Nestlé announces a new partnership with UNESCO to invest in youth potential ‘Because Youth Matter’

Nestlé and UNESCO have announced a new partnership to provide young people with the resources and the skills they need to develop and carry forward innovative solutions to achieve positive social impact in their communities. The project will begin in Latin America with a call for applications across the region. The end-goal is to scale-up the partnership to global level in the future. The partnership, ‘Because Youth Matter’, will be carried out by UNESCO in cooperation with Nestlé.

In 2023, twenty grants of 10,000 USD each will be awarded to young leaders, entrepreneurs and youth organizations to help them create and implement changemaking solutions for social impact. Grantees will benefit from training sessions and mentoring throughout the development of their projects from Nestlé’s and UNESCO’s experts. With UNESCO’s support, the grantees will also showcase their ideas and solutions to policy makers and civil society actors, to increase impact.

A global jury composed of young leaders and experts from Nestlé and UNESCO will assess the applications. The grantees, aged 18-30, will be selected on the basis of their potential to achieve social change in their communities.

This partnership aims to help young people to reach their full potential at a moment when the multiple crises are affecting the world. Countries struggle to recover from the impacts of the Covid 19 Pandemic, prevent and mitigate the effects of climate change and contend with the shocks of the war in Ukraine. Youth are among those most affected: their mental health is deteriorating – 80% of young people across the globe are vulnerable to depression and disillusionment,1 and more than one in five young people (under 25) are not in employment, education or training, compromising their future employment prospects.2 Young women are particularly vulnerable to poor mental health and poverty. The fact that young people now number more than 1.2 billion, increases the urgency of this call.

“Young people must be given the opportunity to become entrepreneurs and innovators.
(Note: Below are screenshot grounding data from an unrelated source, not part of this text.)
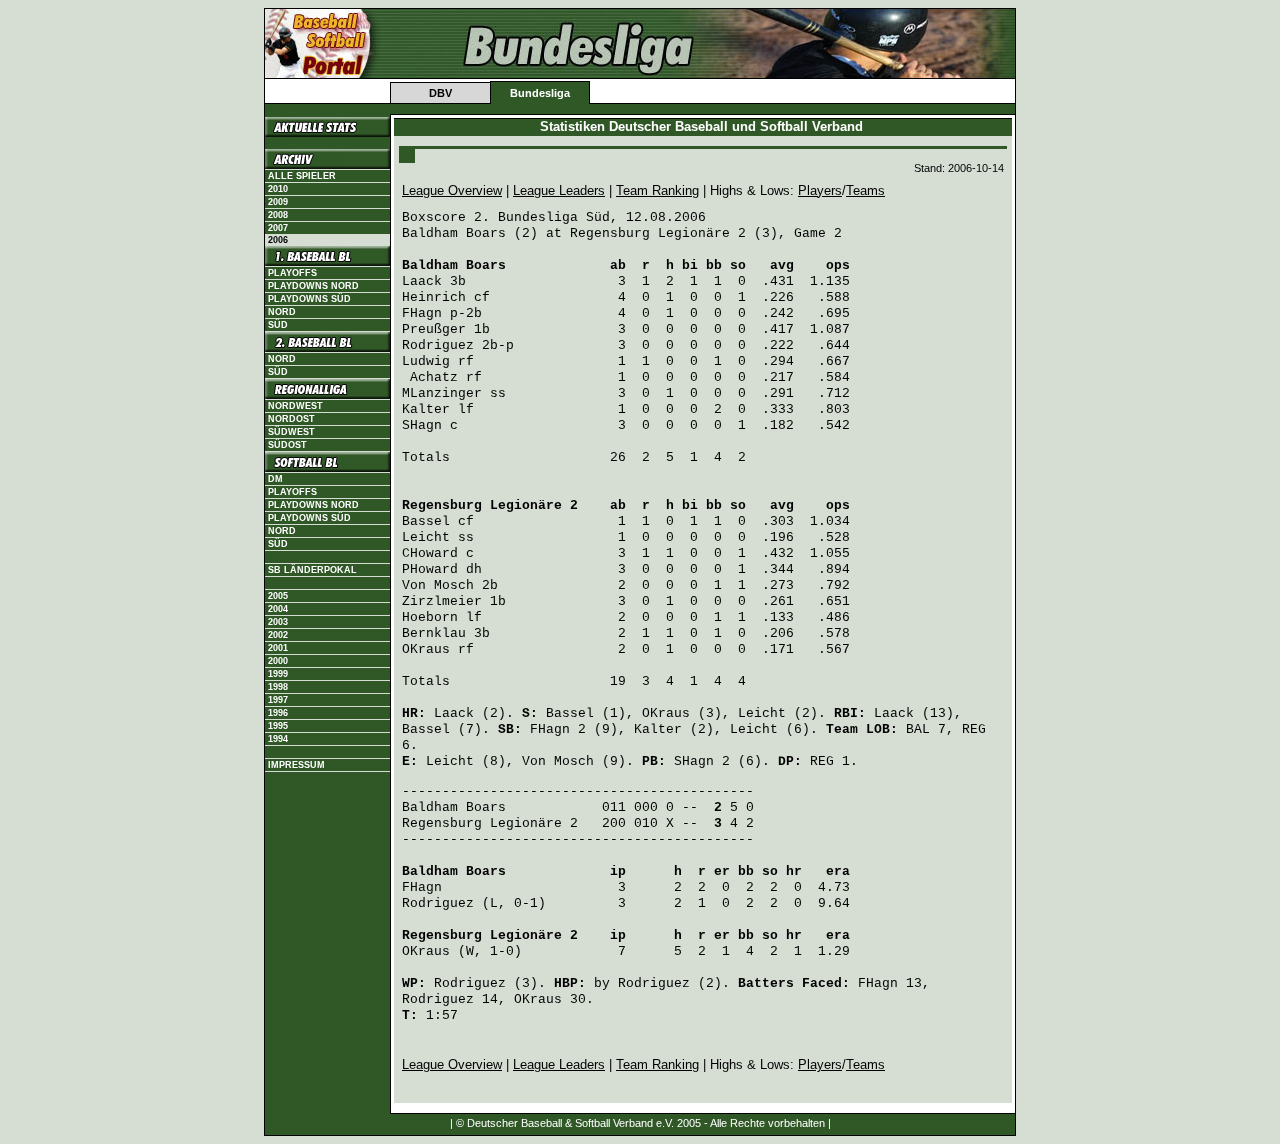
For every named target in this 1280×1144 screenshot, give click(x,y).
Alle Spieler (302, 176)
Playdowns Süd (309, 299)
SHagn (422, 425)
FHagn (422, 313)
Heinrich (434, 297)
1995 (278, 726)
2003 (278, 622)
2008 (278, 215)
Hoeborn (430, 617)
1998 (278, 687)
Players (820, 190)
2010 (278, 189)
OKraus (426, 649)
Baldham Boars (454, 265)
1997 (278, 700)
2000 (278, 661)
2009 (278, 202)
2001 (278, 648)
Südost (287, 445)
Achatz (434, 377)
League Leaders (559, 190)
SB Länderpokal (312, 570)
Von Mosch (438, 585)
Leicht (426, 537)
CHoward (430, 553)
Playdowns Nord (313, 286)
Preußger (434, 329)
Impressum (296, 765)
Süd (278, 325)
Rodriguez (438, 345)
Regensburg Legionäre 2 (490, 505)
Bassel (426, 521)
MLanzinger (442, 393)
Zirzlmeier (442, 601)
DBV (440, 93)
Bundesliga (540, 93)
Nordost (291, 419)
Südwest (291, 432)
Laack (422, 281)
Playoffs (292, 273)
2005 (278, 596)
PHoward (430, 569)
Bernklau (434, 633)
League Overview (452, 190)
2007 (278, 228)
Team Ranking (657, 190)
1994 (278, 739)
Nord (282, 312)
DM (275, 479)
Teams (865, 190)
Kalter (426, 409)
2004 (278, 609)
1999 (278, 674)
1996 (278, 713)
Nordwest (295, 406)
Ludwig (426, 361)
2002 (278, 635)
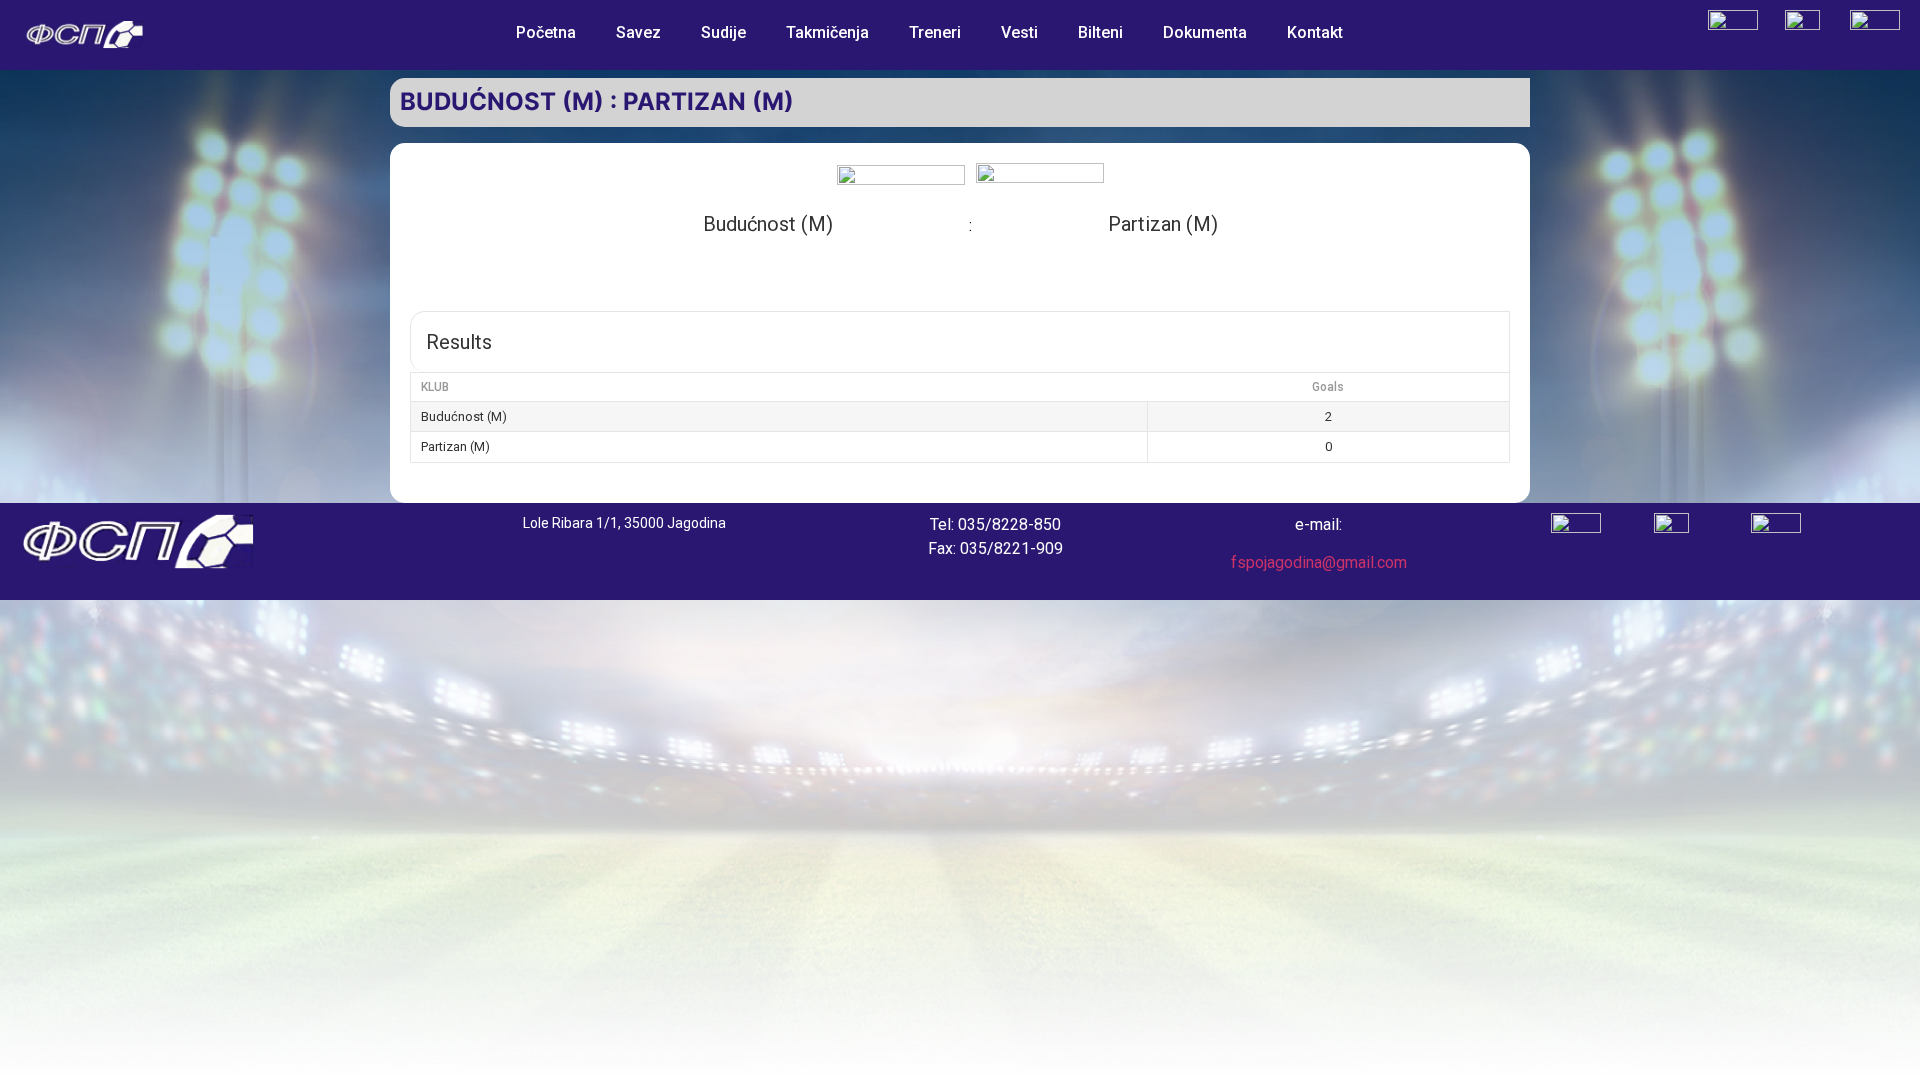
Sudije (723, 32)
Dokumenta (1205, 32)
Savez (638, 32)
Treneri (935, 32)
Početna (546, 32)
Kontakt (1315, 32)
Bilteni (1100, 32)
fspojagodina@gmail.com (1319, 562)
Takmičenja (827, 32)
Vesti (1019, 32)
They drive economic and social progress and yet, the world does not support them enough. They lack financial support and are not part of decision-making. Through this exciting new partnership with UNESCO, we hope to make a difference and help future leaders find their voice and put their ideas into practice,” said Laurent Freixe, Nestlé’s CEO for Zone Latin America and founder of the Nestlé Needs YOUth initiative, launched in 2013.

This new partnership builds on Nestlé’s 10 years of youth empowerment through its Nestlé needs YOUth initiative. With the goal of enabling 10 million young people around the world access economic opportunities by 2030, the initiative helps youth gain access to apprenticeships, traineeships and job opportunities. Globally, it has benefited more than 5 million young people across the three pillars: employment & employability, agripreneurship and entrepreneurship. Partnering with UNESCO’s Social and Human Sciences Sector is an important step in Nestlé’s commitment to youth.

“Young people deserve a chance to succeed, and by succeeding, to change the world. We cannot continue with business as usual; UNESCO is partnering with Nestlé, to help bring young peoples’ ideas to fruition so they can help transform our society. Our joint program will create a space for young people to have impact, inspiring many others, old and young, to follow suit. The solution to the multiple crises we experience is to have all young hands-on deck.” Gabriela Ramos, assistant director-general for Social and Human Sciences of UNESCO.

Because Youth Matter‘ is part of UNESCO’s Global Youth Grant Scheme, a program that mobilizes financial and in-kind support for young people around the world. The program also benefits from the Organization’s 20 years of experience working with young people worldwide by establishing and supporting youth-led initiatives and networks, strengthening youth capacities, fostering their knowledge production, through the ‘Young as Researchers Initiative’ and creating dialogue spaces between youth, policymakers and other partners.